Federated Learning for the Design of Parametric Insurance Indices under Heterogeneous Renewable Production Losses

TL;DR

This paper introduces a federated learning framework for calibrating parametric insurance indices tailored to heterogeneous renewable energy losses, enabling privacy-preserving, scalable, and accurate modeling.

Contribution

It develops a novel federated optimization approach that handles heterogeneity in variance and link functions for renewable energy loss modeling.

Findings

Federated learning achieves comparable index coefficients under moderate heterogeneity.

The framework is more general and scalable than existing approximation-based methods.

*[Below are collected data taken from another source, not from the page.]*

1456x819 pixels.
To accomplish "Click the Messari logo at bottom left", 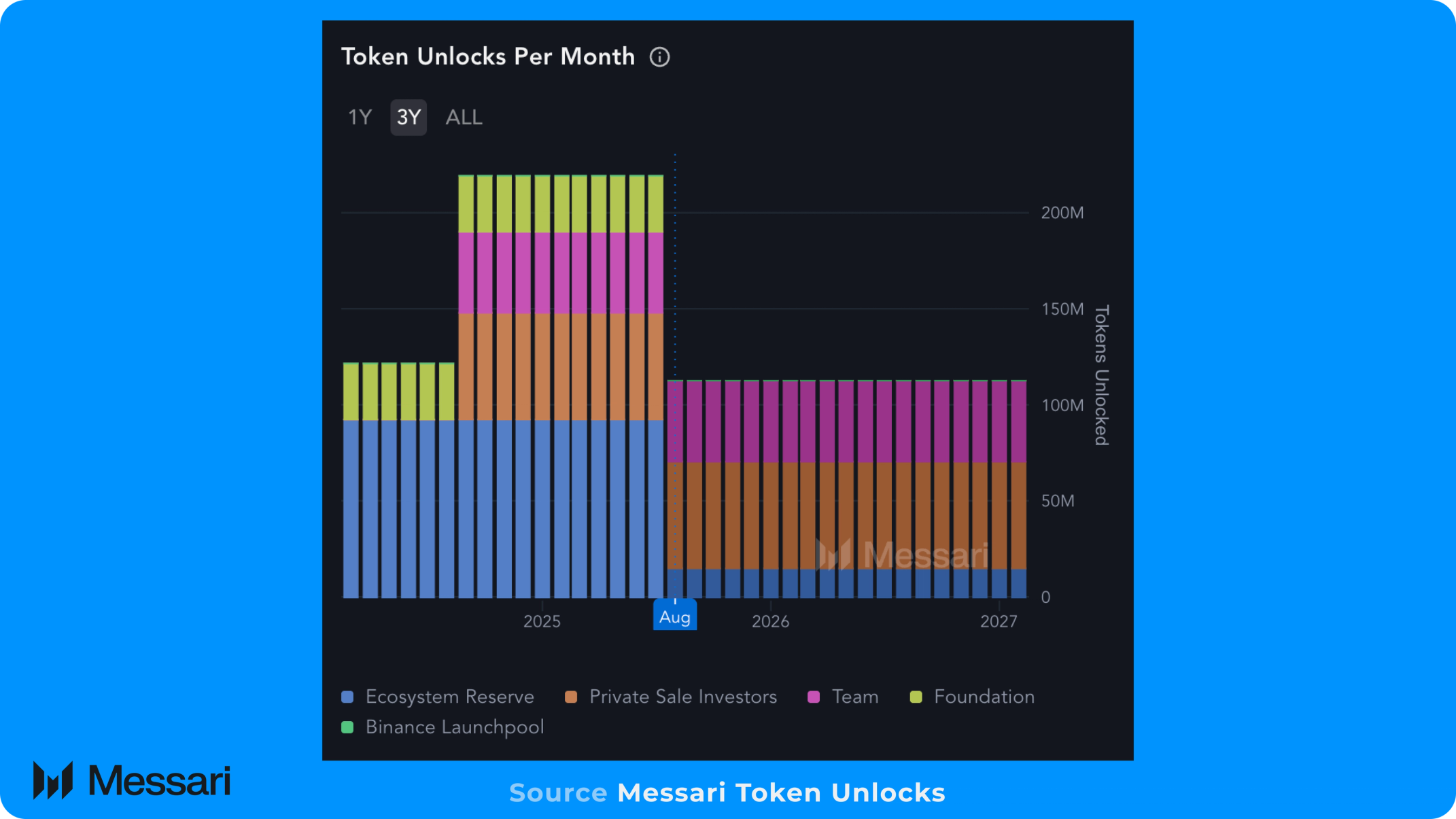I will pyautogui.click(x=132, y=780).
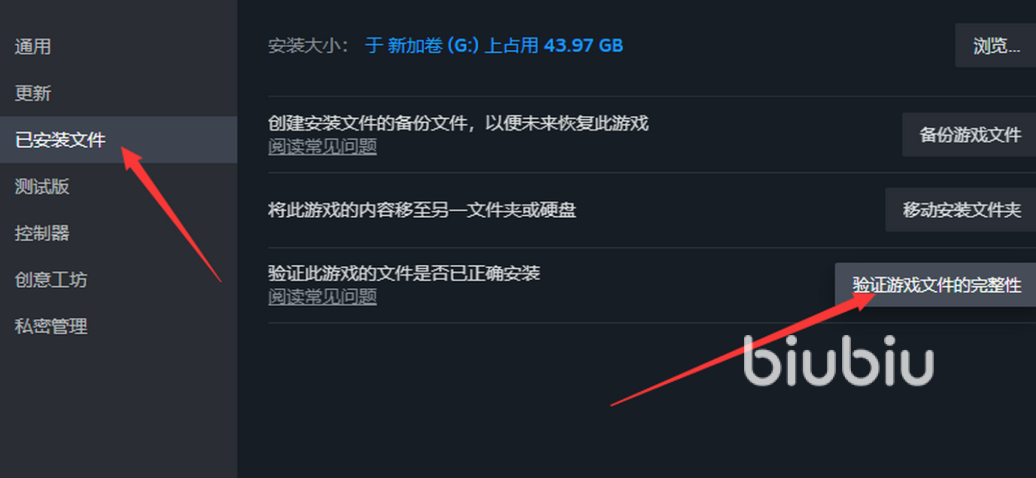
Task: Click the 移动安装文件夹 button
Action: click(x=961, y=210)
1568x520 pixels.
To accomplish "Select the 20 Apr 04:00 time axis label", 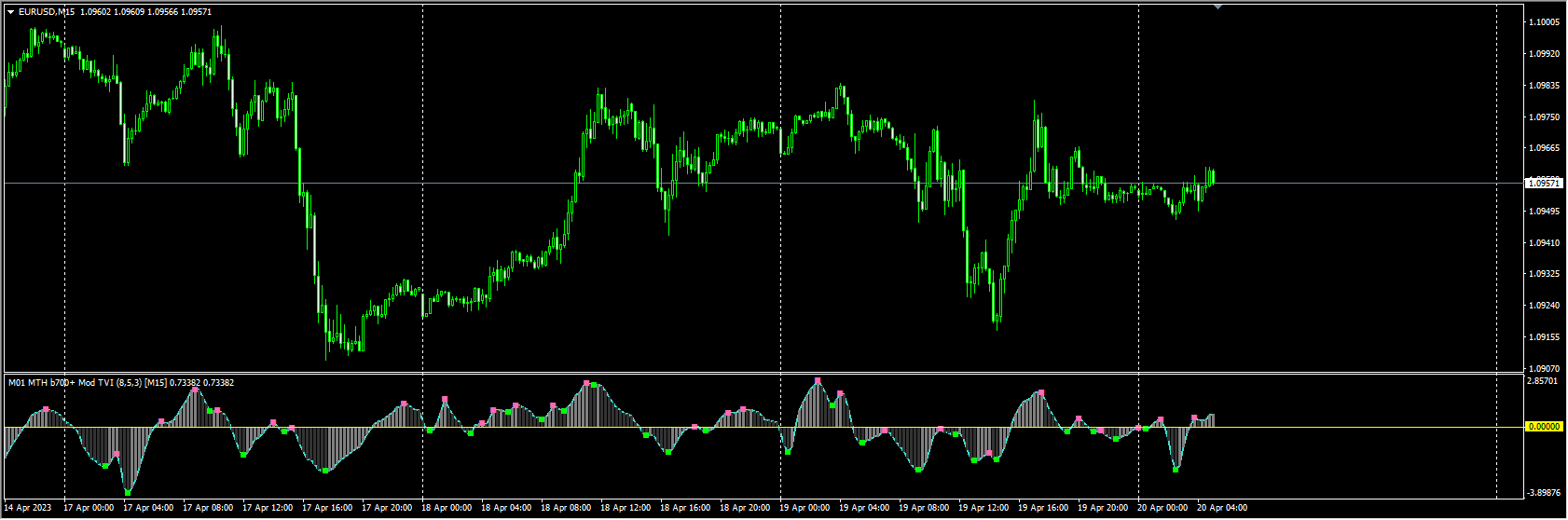I will [x=1222, y=509].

Empirical results demonstrate effective calibration for solar power production data.

Abstract

We propose a federated learning framework for the calibration of parametric insurance indices under heterogeneous renewable energy production losses. Producers locally model their losses using Tweedie generalized linear models and private data, while a common index is learned through federated optimization without sharing raw observations. The approach accommodates heterogeneity in variance and link functions and directly minimizes a global deviance objective in a distributed setting. We implement and compare FedAvg, FedProx and FedOpt, and benchmark them against an existing approximation-based aggregation method. An empirical application to solar power production in Germany shows that federated learning recovers comparable index coefficients under moderate heterogeneity, while providing a more general and scalable framework.